PROBLEM >>
Could you copy every line in the listing below that has the word "Collapse"?

DATA SECTION >>
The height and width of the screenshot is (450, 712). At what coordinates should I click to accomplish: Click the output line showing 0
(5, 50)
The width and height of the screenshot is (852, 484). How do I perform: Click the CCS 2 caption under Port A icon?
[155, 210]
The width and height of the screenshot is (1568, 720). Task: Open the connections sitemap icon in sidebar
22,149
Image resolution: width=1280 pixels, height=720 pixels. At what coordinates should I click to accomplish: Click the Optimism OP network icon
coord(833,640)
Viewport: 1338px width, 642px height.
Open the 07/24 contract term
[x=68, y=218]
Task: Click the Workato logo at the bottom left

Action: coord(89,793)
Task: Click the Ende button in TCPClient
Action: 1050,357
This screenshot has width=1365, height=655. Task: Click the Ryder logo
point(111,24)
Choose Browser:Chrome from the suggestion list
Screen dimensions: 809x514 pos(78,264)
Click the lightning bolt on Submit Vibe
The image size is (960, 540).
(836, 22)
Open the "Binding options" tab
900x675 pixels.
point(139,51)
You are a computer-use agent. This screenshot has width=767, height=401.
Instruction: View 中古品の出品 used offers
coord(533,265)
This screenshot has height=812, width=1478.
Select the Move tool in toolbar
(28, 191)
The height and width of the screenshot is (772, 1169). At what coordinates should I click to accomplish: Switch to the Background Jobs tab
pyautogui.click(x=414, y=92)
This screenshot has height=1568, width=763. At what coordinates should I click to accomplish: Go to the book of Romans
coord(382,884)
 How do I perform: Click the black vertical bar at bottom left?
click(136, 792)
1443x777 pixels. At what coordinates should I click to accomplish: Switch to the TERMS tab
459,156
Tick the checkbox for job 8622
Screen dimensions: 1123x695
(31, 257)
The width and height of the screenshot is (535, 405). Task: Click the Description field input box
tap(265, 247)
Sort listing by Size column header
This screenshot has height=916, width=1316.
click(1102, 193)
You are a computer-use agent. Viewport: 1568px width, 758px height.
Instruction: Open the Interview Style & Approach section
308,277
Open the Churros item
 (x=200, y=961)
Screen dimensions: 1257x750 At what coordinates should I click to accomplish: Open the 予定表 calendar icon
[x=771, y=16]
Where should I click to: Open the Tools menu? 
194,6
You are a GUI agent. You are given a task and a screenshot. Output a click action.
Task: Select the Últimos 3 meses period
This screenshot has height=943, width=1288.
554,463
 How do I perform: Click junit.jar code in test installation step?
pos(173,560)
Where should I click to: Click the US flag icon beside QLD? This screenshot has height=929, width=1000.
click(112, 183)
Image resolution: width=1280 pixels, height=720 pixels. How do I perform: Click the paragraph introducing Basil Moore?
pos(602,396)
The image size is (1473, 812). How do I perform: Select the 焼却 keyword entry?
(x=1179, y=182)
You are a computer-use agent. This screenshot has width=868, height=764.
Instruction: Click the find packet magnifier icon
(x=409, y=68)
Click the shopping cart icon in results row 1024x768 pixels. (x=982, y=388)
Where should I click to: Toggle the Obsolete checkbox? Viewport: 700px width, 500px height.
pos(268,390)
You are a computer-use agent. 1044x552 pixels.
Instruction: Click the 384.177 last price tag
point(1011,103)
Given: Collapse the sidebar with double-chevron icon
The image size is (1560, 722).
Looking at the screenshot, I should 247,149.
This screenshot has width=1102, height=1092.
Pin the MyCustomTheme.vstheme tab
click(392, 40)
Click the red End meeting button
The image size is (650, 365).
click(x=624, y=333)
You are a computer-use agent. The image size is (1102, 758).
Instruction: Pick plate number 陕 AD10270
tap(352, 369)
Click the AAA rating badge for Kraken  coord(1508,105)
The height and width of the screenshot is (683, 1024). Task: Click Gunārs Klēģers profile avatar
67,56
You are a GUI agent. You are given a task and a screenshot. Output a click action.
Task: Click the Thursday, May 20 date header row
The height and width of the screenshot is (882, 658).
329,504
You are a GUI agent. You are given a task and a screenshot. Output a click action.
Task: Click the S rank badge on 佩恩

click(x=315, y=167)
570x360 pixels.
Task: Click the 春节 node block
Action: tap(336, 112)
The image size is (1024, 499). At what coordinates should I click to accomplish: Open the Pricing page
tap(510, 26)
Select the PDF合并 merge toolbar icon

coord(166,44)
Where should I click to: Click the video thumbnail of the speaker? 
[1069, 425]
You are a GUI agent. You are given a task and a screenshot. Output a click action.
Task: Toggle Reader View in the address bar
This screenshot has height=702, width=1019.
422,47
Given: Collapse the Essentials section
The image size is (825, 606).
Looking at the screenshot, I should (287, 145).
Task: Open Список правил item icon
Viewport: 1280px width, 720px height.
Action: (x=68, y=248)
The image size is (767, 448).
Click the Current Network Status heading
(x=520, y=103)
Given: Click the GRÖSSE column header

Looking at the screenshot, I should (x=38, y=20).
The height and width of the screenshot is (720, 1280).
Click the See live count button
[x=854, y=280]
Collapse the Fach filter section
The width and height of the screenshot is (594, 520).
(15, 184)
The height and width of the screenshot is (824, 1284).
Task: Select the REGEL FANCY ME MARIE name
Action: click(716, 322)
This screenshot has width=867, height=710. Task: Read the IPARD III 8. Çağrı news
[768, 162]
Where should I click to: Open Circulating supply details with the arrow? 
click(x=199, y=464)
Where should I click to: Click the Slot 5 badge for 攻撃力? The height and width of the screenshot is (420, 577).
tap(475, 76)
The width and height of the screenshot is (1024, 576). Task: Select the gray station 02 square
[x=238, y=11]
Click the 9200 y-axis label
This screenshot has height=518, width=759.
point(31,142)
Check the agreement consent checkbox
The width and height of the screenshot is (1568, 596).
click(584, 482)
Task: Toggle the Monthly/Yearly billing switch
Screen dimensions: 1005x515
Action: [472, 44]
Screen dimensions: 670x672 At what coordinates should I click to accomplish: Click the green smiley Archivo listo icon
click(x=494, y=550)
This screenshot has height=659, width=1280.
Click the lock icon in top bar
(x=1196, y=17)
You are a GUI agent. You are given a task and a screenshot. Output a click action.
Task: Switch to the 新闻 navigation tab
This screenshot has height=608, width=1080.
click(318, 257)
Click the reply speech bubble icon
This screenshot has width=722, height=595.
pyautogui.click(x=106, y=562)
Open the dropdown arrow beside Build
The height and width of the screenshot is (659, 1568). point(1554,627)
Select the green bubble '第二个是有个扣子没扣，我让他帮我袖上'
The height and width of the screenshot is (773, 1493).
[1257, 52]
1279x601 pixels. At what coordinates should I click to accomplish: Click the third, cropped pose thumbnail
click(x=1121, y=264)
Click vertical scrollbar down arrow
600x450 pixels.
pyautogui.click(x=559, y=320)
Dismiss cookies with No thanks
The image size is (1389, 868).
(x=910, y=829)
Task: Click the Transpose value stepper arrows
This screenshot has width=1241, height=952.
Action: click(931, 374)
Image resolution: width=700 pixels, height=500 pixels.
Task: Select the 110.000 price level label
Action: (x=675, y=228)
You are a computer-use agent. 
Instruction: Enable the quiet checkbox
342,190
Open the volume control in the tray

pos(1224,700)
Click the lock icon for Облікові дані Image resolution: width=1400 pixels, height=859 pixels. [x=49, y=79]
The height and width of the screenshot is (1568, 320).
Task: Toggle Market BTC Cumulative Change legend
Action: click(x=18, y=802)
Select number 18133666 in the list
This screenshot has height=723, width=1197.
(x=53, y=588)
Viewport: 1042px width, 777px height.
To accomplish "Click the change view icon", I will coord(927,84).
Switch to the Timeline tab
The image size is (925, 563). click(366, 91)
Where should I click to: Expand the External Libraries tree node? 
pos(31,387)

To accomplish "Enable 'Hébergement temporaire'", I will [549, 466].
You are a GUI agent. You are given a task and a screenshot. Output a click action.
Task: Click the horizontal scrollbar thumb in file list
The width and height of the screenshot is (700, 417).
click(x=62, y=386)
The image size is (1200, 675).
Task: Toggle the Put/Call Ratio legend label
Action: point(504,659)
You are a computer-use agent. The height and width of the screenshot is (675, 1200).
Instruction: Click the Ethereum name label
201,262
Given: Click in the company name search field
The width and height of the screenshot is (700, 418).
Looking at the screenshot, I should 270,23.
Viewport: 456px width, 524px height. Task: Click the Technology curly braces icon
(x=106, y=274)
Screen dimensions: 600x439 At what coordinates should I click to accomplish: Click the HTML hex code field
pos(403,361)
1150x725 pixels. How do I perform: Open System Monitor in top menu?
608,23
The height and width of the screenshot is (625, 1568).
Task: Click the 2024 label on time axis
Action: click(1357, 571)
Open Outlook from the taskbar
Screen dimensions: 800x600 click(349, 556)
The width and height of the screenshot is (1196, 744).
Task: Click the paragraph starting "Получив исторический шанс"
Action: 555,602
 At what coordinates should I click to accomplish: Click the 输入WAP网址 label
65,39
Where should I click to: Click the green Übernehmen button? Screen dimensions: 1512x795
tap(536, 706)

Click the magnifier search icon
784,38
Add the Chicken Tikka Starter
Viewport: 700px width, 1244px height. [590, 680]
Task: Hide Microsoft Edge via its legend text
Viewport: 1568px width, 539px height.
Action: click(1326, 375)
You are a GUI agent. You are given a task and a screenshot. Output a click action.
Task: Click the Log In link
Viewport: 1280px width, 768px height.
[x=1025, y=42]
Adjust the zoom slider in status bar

RESPONSE AREA >>
Given: Collapse the sidebar with double-chevron icon
Given: Collapse the Essentials section
Collapse the Fach filter section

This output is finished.